Hannah (Charlotte Rampling) and her husband (André Wilms) of many years eat dinner. He changes a lightbulb. She packs a bag for him. They drive to prison and he stays there, while Hannah has to navigate the life they used to share on her own from now on. Their son (Julien Vargas) isn’t of much help, Hannah remains at a distance in her theater group and the only human contact she has is with Nicholas (Simon Bisschop), a young disabled boy she takes care of.
Hannah isn’t an easy film, but for me, it was a film well worth the effort I had to put in watching it (funnily enough, I said pretty much the same thing about Pallaoro’s first film, Medeas). Crafted carefully in every frame, it’s an exercise in what isn’t said or shown
Hannah is, as I said, a hard watch. It’s not easy to get into, there’s barely any dialogue, every minute of it makes itself felt and you always wait for some bigger revelation that doesn’t come – because there is no big twist: what you suspect is true. There is no need to put it more explicitly, to delve deeper into what happened. What Hannah concerns itself with is what’s happening now.

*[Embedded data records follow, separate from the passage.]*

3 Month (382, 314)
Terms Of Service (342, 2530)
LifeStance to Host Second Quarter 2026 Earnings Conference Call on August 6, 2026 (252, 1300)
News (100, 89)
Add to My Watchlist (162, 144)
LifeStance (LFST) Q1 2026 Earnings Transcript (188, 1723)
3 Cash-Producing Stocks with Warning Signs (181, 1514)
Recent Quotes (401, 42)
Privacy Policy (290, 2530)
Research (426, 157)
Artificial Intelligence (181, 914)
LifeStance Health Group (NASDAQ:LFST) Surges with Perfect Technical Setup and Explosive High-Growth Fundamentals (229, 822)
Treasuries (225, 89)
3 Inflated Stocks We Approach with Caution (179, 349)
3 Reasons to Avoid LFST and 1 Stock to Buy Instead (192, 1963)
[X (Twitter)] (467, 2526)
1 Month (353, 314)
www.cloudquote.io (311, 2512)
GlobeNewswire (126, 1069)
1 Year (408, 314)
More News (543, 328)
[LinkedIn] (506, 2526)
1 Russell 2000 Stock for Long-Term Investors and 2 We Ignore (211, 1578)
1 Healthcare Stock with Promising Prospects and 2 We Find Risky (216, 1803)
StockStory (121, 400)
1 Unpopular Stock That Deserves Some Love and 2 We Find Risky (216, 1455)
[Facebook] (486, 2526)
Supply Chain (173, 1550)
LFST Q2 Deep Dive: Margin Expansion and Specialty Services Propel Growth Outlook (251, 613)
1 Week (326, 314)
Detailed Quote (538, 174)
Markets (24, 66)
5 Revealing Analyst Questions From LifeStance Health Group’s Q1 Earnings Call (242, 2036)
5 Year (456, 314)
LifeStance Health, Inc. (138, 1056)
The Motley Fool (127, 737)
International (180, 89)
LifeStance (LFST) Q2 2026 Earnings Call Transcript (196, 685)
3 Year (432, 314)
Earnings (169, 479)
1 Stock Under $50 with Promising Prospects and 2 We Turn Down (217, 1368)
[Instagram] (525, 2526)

And what’s happening is a very precise, understated character study of a woman caught in a very, very difficult situation. Her struggles are portrayed with a lot of sensitivity and attention to detail. Rampling gives a stunning performance that is matched, if not surpassed by the absolutely stunning cinematography: Every frame here is deliberate and expressive.
I’m less happy with the way disability used in the film (another thing it has in common with Medeas. It becomes a metaphor here, ladden with meaning and we should really stop using disabled people/disability that way. Even though the metaphor is strong: disability is not here to make points about abled existence. Other than that, the use of metaphors here was really great, though.
The result is a tough film that asks hard questions and doesn’t give a lot of answers. But thinking about Hannah and how she deals with things might get you to make your own.
Summarizing: Difficult and interesting.